Ora Hirsch Pescovitz, David Dulio, Mark Navin, James Naus
Dr. Ora Hirsch Pescovitz is president of Oakland University. David Dulio is a political science professor at OU. Mark Navin is a philosophy professor at OU. James Naus is an associate professor of history at OU.

And the debates are about to get even more political. 

On the right, a backlash has been building against higher education. (In the Gallup study, the biggest decrease in confidence from 2015 to 2023 was among Republicans.) Concerns include ideological indoctrination, cancellation of speakers, disrespect for diverse viewpoints and an overemphasis on DEI (diversity, equity and inclusion) initiatives. 

State legislatures in conservative states are increasingly intervening, such as Wisconsin’s ongoing efforts to defund DEI. Calls for reforms will only get louder. The left is likely to close ranks against these criticisms, entrenching both sides. 

Unfortunately, students will get caught in the middle of these ideological wars. 

In this climate, university faculty and leaders from across the political spectrum must unite to restore public trust. They should reclaim their stewardship over the core mission of university education: imparting knowledge that benefits students and society, and equipping students with tools for civil, respectful debate.

This mission includes doing both more and less than is sometimes supposed by those inside and outside of higher education. 

Our mission requires us to do more than vocational training. We prepare students for careers and also provide them with historical, economic, political and scientific knowledge they need to be informed about issues that matter. We stress the importance of open inquiry and freedom of speech, and we demonstrate how humility and respect can coexist with integrity and confidence. 

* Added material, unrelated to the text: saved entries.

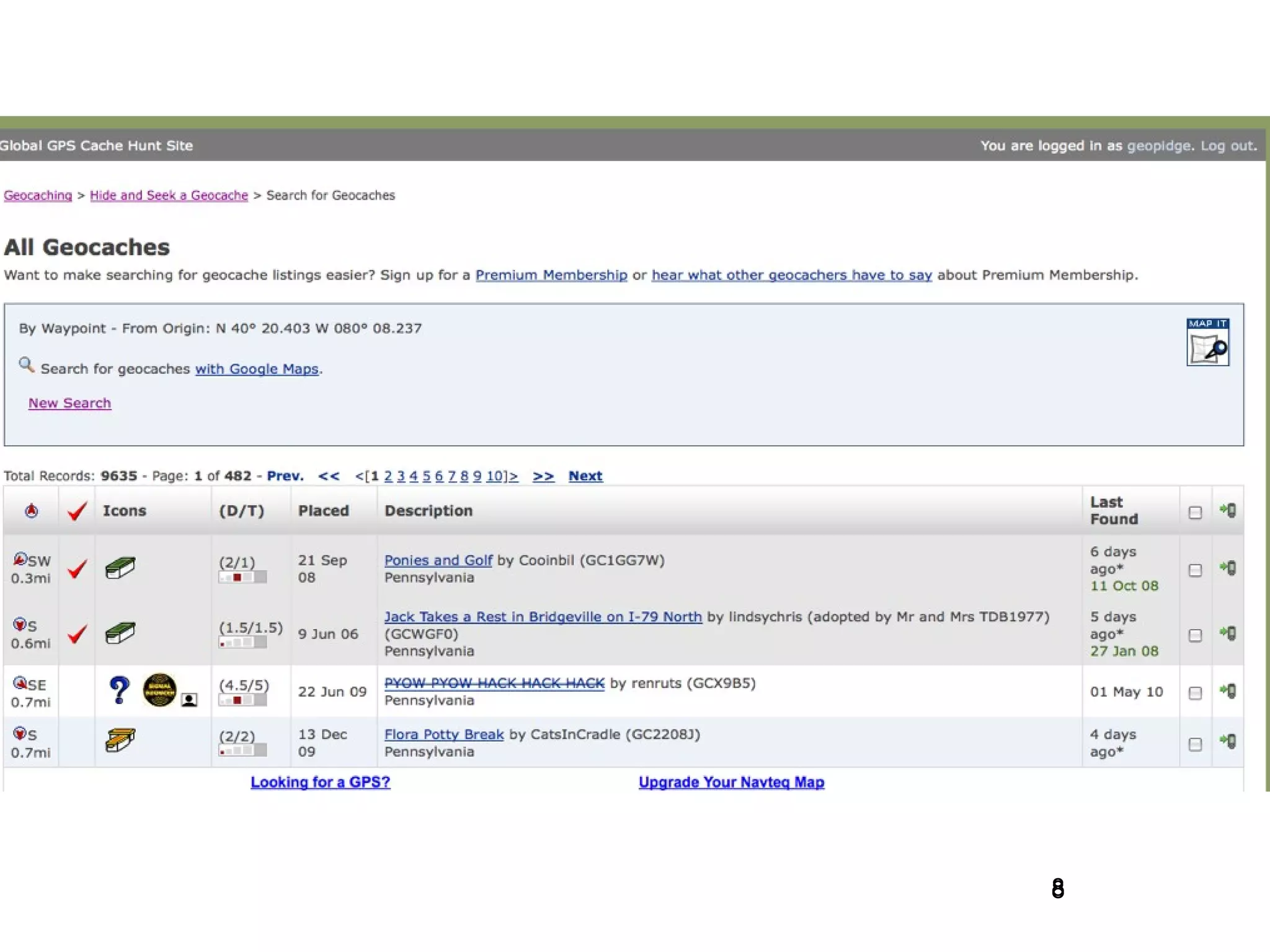This screenshot has width=1270, height=952.
Task: Open Hide and Seek a Geocache breadcrumb
Action: [x=169, y=195]
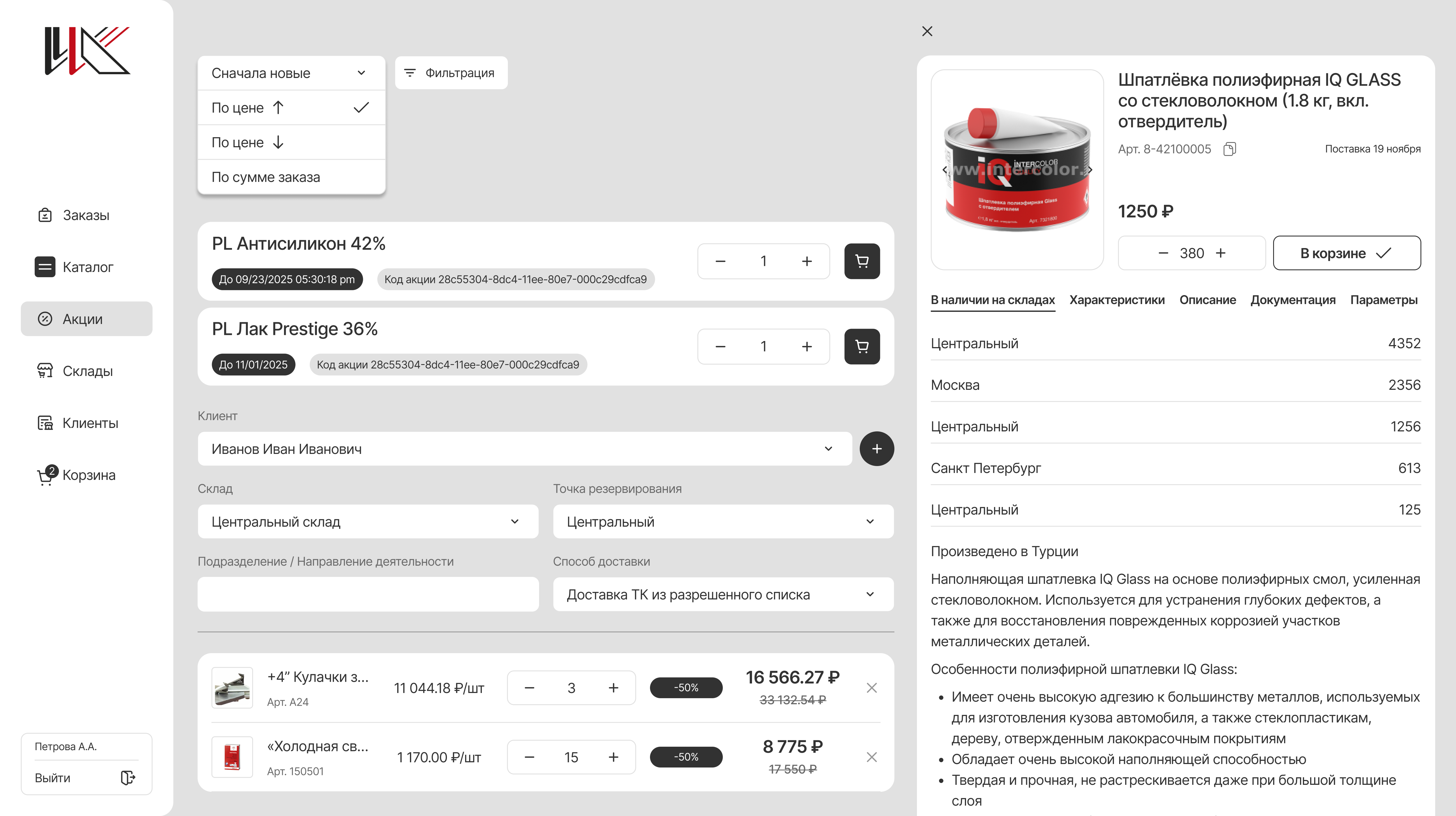Copy article number 8-42100005
Image resolution: width=1456 pixels, height=816 pixels.
tap(1229, 149)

Our mission requires us to do less than ideological indoctrination. Contemporary thought in many corners of higher education often reduces complex societal issues into binary moral categories, like oppressor vs. oppressed or colonizer vs. colonized. This reductionist approach is at odds with the university's mission to foster well-informed, independent reasoning and humble inquiry about complicated issues of history, power and justice. 

Higher education needs to find its center to show its value. America’s universities must educate students in practices of good citizenship, without becoming echo chambers of narrow ideologies. Our institutions need to foster free speech; but we must do more, including not washing our hands of the responsibility to train students in critical thinking and responsible disagreement. For example, students should learn to approach complex questions like the Israeli-Palestinian conflict with depth and nuance, rather than with slogans or misused, single-word descriptions. 

Universities should be proud of the place they occupy in the fabric of American life; and the public should be able to be proud of their universities. Unfortunately, discussions about America’s universities often focus on the small number of elite institutions from which our country’s wealthiest and most powerful members graduate. 

But non-elite universities, like ours at Oakland University, educate the overwhelming majority of America’s students. Regional, comprehensive public universities also do more to improve the personal and professional life trajectories of our students, which makes us perhaps the biggest agents of social mobility in the higher education ecosystem.

American higher education is at an inflection point, and failing to act now risks denying the benefit and promise of education to future generations.